____ СТАТЬЯ

Автор работы: Пользователь скрыл имя, 27 Ноября 2014 в 03:58, статья
В 2011 году в Москве попечением «Фонда социально-экономических и интеллектуальных программ» вышла литературная антология «Новые имена в поэзии». Эта книга – составная часть многолетней программы «Молодые писатели», которая включает в себя организацию ежегодных «Форумов молодых писателей России и стран зарубежья», встреч с известными литераторами и общественными деятелями, организацию мастер-классов и выпуск сопутствующей печатной продукции. Нужно признать, что вершина этого айсберга, всероссийские форумы молодых писателей в Липках, стали заметным явлением в современной литературе, особенно в более-менее молодой её составляющей.
Коновалов Евгений
Поэзия и её новые имена
До тридцати – поэтом быть почётно,
И срам кромешный – после тридцати.

________
____ ЗАПИСИ ДАННЫХ

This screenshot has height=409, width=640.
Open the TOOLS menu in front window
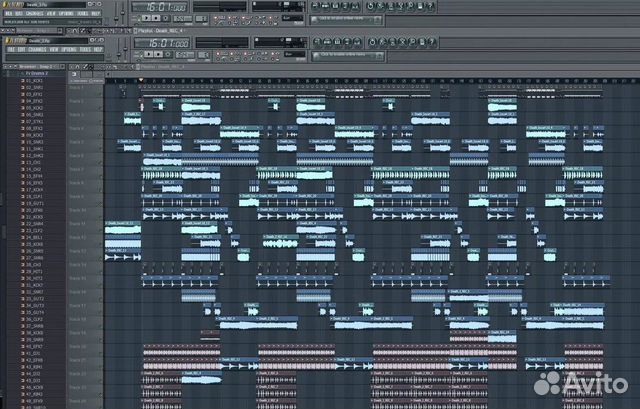tap(85, 48)
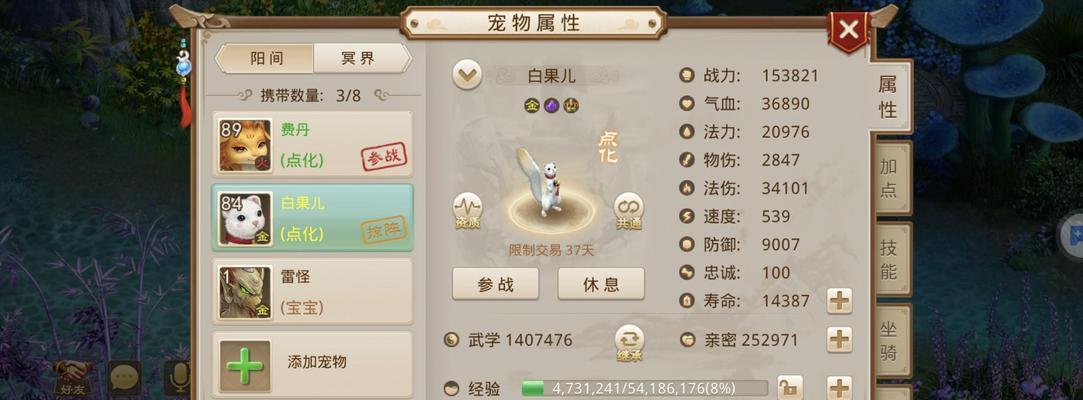The width and height of the screenshot is (1083, 400).
Task: Click the 休息 button
Action: (x=601, y=284)
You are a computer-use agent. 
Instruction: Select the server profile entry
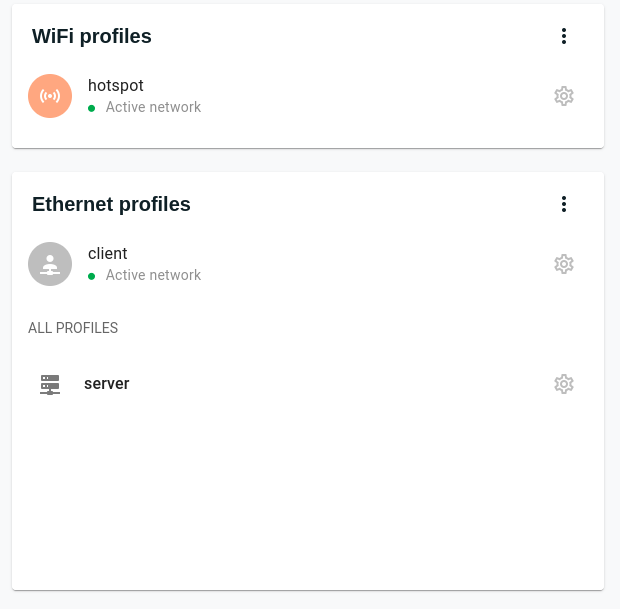coord(107,383)
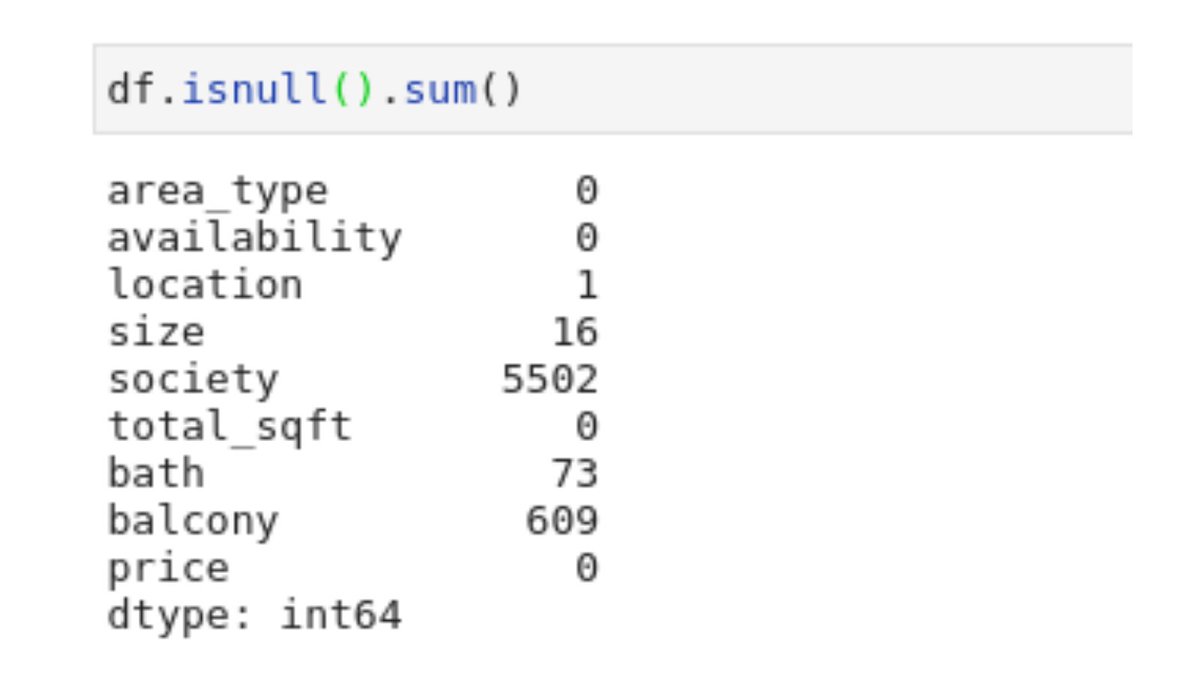Click the df variable name in the cell
Screen dimensions: 1200x675
point(130,90)
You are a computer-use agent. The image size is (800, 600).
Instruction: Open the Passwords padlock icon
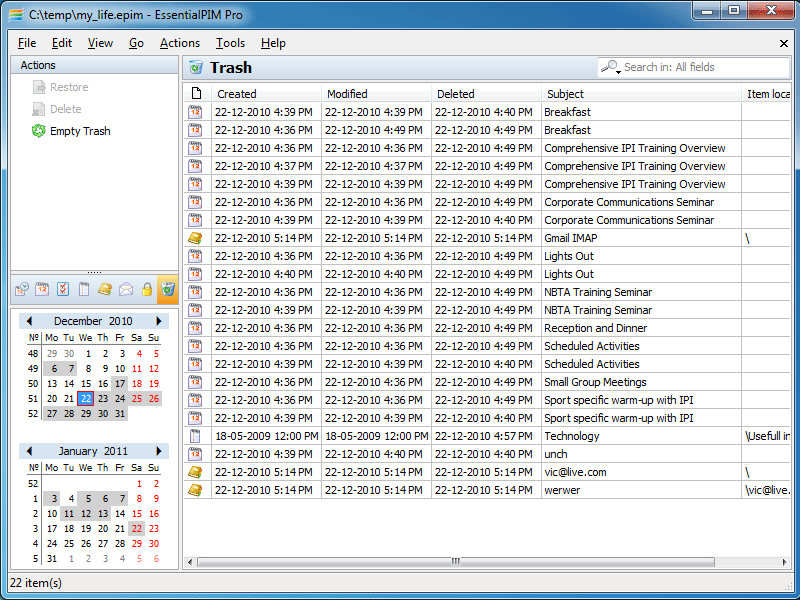(147, 290)
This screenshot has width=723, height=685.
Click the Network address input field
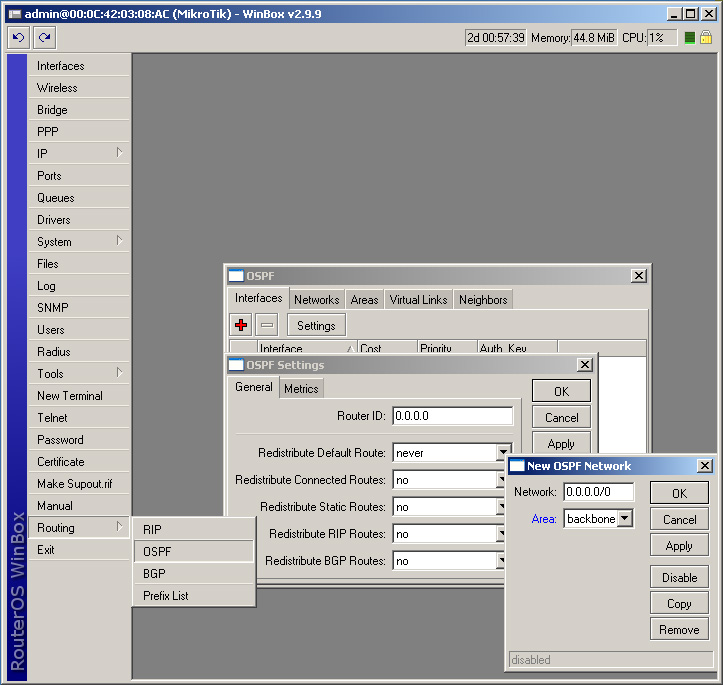[x=598, y=492]
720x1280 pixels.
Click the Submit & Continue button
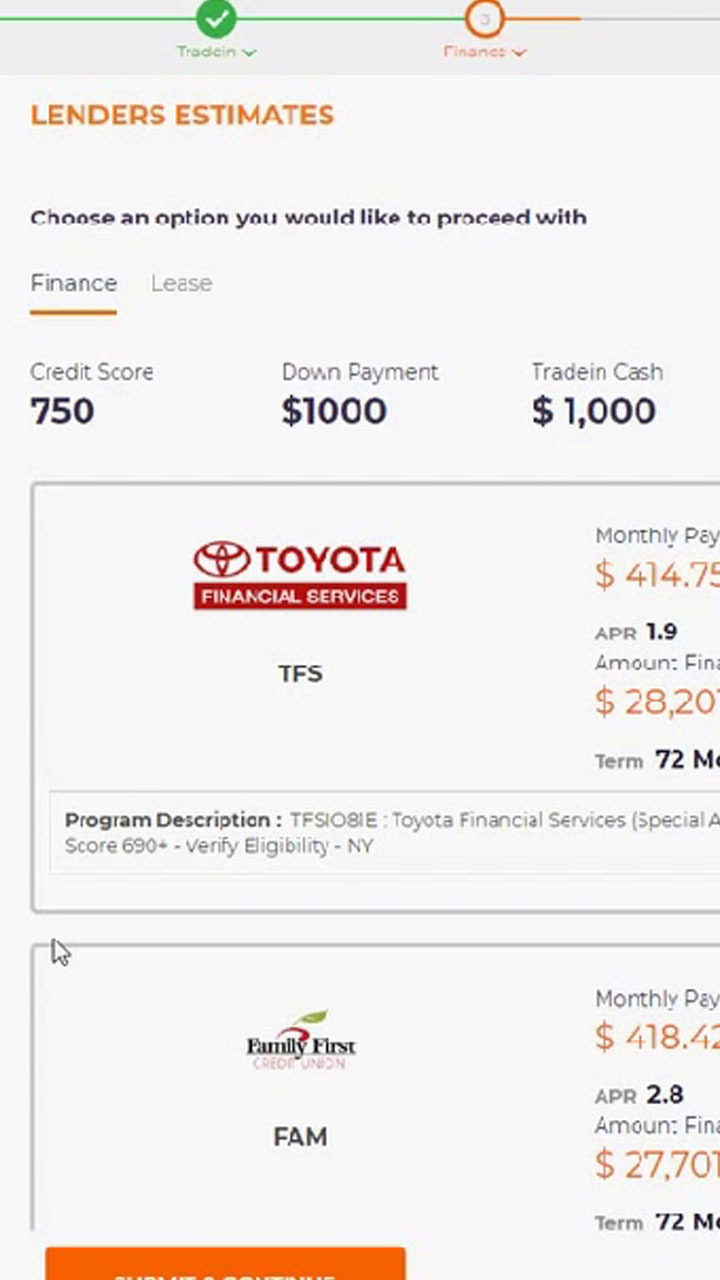coord(225,1264)
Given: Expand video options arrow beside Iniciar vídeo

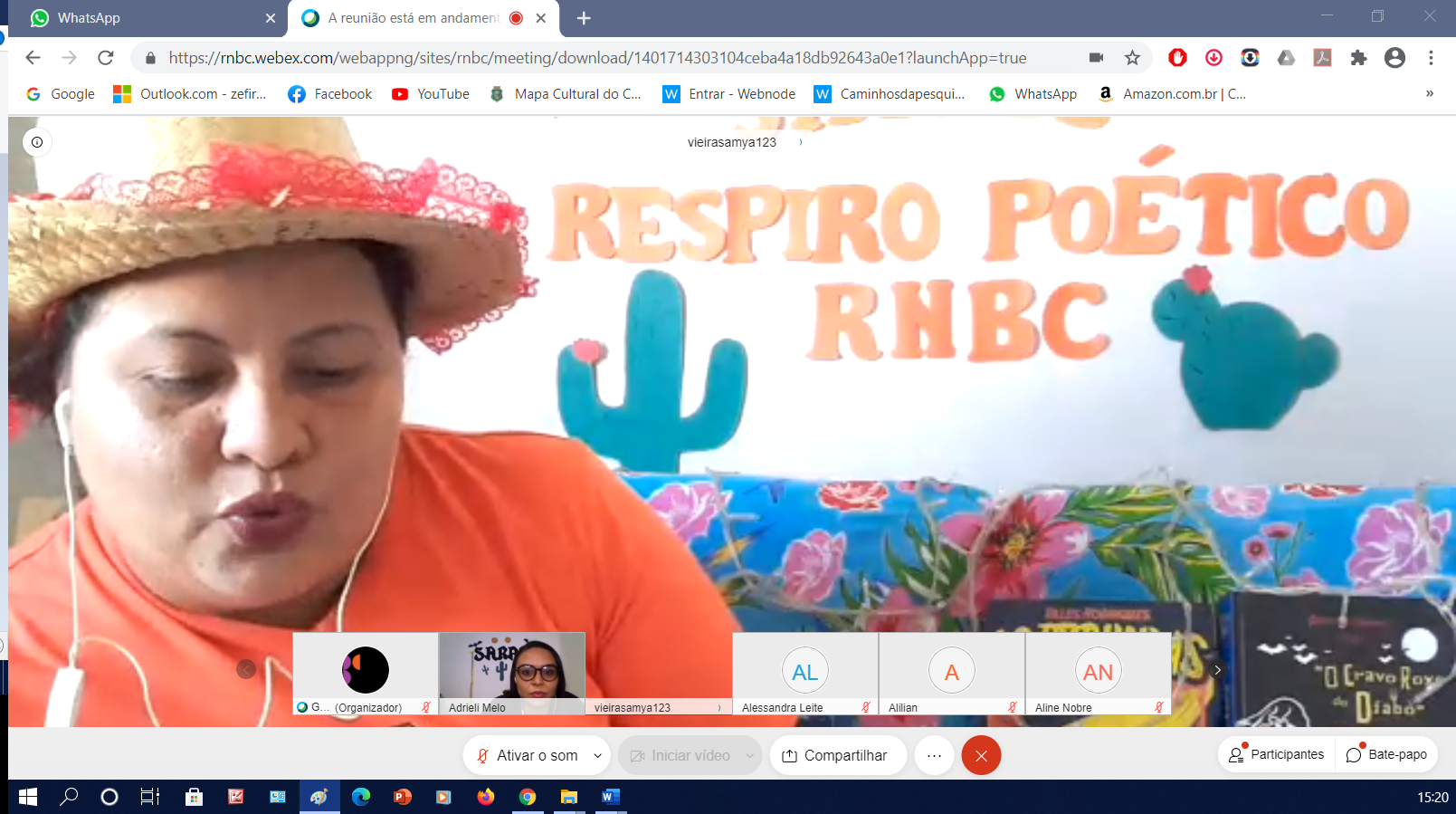Looking at the screenshot, I should point(749,755).
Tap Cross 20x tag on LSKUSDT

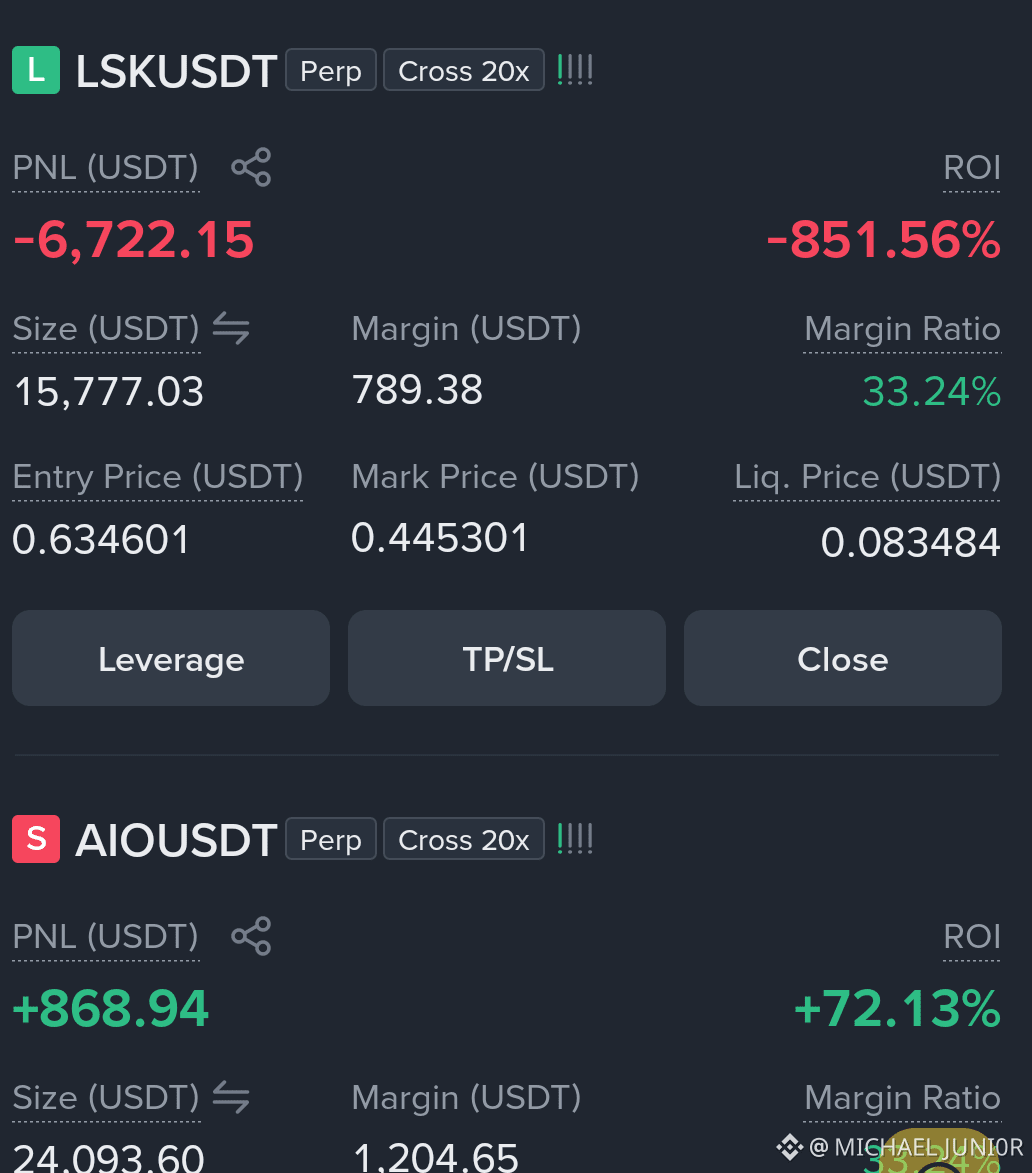pyautogui.click(x=464, y=70)

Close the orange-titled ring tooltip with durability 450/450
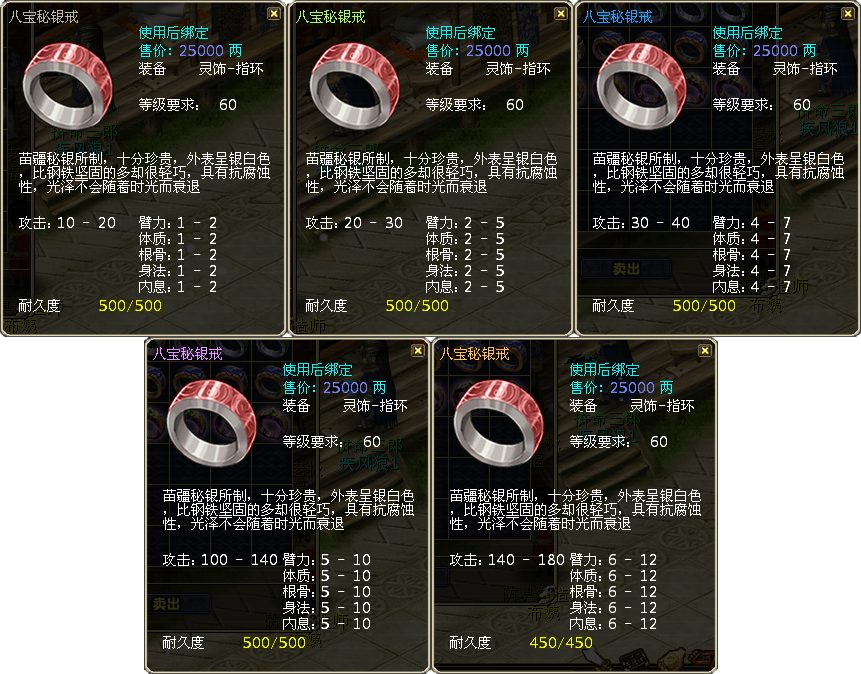[705, 350]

________

- [ЦЕЛЬ ЗАДАНИЯ 1]: Воспроизведите фрагмент статьи, который начинается со слов «Автор работы: Пользователь» и заканчивается словами «кромешный – после тридцати.».
- [ЦЕЛЬ ЗАДАНИЯ 2]: Перепишите, пожалуйста, в виде JSON-списка строк часть листинга от строки, содержащей «Tap Cross 20x tag on LSKUSDT», до конца листинга включительно: каждая строка становится отдельной строкой списка, пустые строки пропускаются. Изображения в ответ не включайте.
Статья и листинг никак не связаны друг с другом.

- [РЕШЕНИЕ 1]:
Автор работы: Пользователь скрыл имя, 27 Ноября 2014 в 03:58, статья
В 2011 году в Москве попечением «Фонда социально-экономических и интеллектуальных программ» вышла литературная антология «Новые имена в поэзии». Эта книга – составная часть многолетней программы «Молодые писатели», которая включает в себя организацию ежегодных «Форумов молодых писателей России и стран зарубежья», встреч с известными литераторами и общественными деятелями, организацию мастер-классов и выпуск сопутствующей печатной продукции. Нужно признать, что вершина этого айсберга, всероссийские форумы молодых писателей в Липках, стали заметным явлением в современной литературе, особенно в более-менее молодой её составляющей.
Коновалов Евгений
Поэзия и её новые имена
До тридцати – поэтом быть почётно,
И срам кромешный – после тридцати.

- [РЕШЕНИЕ 2]:
[
  "Tap Cross 20x tag on LSKUSDT",
  "pyautogui.click(x=464, y=70)",
  "Close the orange-titled ring tooltip with durability 450/450",
  "[705, 350]"
]